Hastings Contemporary is a boon…

It is, and it’s fantastic to have a ‘centre of excellence’ showing international art that attracts visitors from all over the south east (and in the case of the current show, Soutine | Kossoff, probably all over the country). But it’s great that they have been persuaded to put on an exhibition representing the burgeoning local arts scene. I’m delighted that WE OUT HERE has been so well received – not just among the black community, but the local community as a whole. However, there is still one large barrier to overcome, and that is the entrance fee.

Many national museums and galleries have realised it’s a false economy, so we are all hoping Hastings Contemporary will revisit this policy and look at the benefits of attracting more – and more diverse – visitors to the building.

There are plenty of other cultural opportunities…

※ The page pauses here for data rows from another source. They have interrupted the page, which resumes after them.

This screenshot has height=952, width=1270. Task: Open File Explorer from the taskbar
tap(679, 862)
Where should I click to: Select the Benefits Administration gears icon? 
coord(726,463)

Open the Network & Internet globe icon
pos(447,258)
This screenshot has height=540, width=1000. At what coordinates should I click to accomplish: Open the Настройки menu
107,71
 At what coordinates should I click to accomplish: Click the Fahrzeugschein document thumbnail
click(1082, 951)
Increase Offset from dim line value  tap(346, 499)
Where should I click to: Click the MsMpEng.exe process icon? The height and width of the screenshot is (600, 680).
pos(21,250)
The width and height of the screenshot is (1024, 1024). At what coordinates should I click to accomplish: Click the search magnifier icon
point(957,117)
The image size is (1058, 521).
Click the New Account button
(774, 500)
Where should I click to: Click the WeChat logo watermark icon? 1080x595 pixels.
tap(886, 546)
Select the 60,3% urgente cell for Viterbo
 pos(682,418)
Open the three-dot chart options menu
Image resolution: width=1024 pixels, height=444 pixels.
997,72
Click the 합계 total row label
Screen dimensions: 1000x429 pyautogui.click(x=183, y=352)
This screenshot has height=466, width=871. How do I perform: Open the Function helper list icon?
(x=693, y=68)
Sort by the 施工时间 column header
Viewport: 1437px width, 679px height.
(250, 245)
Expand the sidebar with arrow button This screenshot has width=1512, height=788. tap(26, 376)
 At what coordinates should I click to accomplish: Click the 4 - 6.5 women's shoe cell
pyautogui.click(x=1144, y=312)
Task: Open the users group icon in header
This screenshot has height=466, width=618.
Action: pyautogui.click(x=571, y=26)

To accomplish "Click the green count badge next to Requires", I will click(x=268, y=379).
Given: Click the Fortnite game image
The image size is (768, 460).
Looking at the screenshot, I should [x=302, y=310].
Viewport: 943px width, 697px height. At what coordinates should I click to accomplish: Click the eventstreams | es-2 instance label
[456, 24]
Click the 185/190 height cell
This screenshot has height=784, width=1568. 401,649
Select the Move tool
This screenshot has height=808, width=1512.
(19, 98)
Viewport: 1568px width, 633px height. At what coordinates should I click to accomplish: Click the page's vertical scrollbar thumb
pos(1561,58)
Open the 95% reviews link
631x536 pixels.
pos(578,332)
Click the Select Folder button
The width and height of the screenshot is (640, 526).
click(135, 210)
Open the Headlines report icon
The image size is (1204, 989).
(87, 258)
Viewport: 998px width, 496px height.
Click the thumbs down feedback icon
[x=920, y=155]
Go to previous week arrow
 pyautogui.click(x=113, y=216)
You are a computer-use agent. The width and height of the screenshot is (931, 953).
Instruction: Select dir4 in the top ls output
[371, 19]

Hastings has a good reputation for live music; there are lots of festivals and annual events, but you are almost guaranteed to find some live music playing somewhere in Hastings every day of the week. The events at venues like The Printworks are always worth checking out, but I also make sure I look at the programme of talks, exhibitions and workshops happening at Photo Hastings. We are blessed with the independent Electric Cinema in the old town, screening classic and world films, and of course the Kino-Teatr that combines a gallery, restaurant and large cinema space, and hosts some great clubs like the monthly Bavard Bar – a blend of TED talks, comedy and Radio 4! The great thing is, you can do all these things at very little cost, which makes it available to a broad audience, especially young adults.

What about eating out?

We’re very lucky to have The Royal gastro pub opposite St Leonards station, which runs an excellent kitchen; a few meters away, Mama Putts’ serves authentic African/Caribbean food in a smart ‘white tablecloth’ restaurant. Another favourite is the Galleria, an intimate fish restaurant on Norman Road with a small menu, always serving fresh seasonal food. For a perfect sea view with excellent food and an impressive wine selection head to Graze on Grand, and grab the window stools. This wine bar and gallery is always welcoming and relaxed whether you just want a glass of sherry and some olives, or a full three courses. The owner Stephanie has a great eye and always features interesting artists on her walls.

Do you get out of town much?

One of the joys of living in Hastings is that in less than ten minutes you can be in the countryside. Hastings Country Park is on our doorstep. My husband is a passionate gardener, and we are members of the National Trust and English Heritage, so we love going to places like Great Dixter and Sissinghurst. I always enjoy Charleston, particularly their gallery exhibitions, and of course Towner Eastbourne, which has transformed the town. I often find myself in the De La Warr Pavilion in Bexhill and really appreciate the efforts they are making for inclusivity, like the decision to hire older as well as young people to serve in their restaurant. Oh, and we often go to Alfriston, where we are big fans of Cate and Nash who run Much Ado Books.

Tell us a Sussex secret…

More people should know about the Bale House, which is an information centre and café in Hastings Country Park, made entirely out of sustainable materials, mainly straw. It was designed by CAVE Co-operative and it is Hastings’ best-kept secret, but it shouldn’t be! It has won several awards and it is an extraordinary and beautiful-looking building. When you are inside and having a coffee look up… I’ve made some felted acoustic baffles for the ceiling.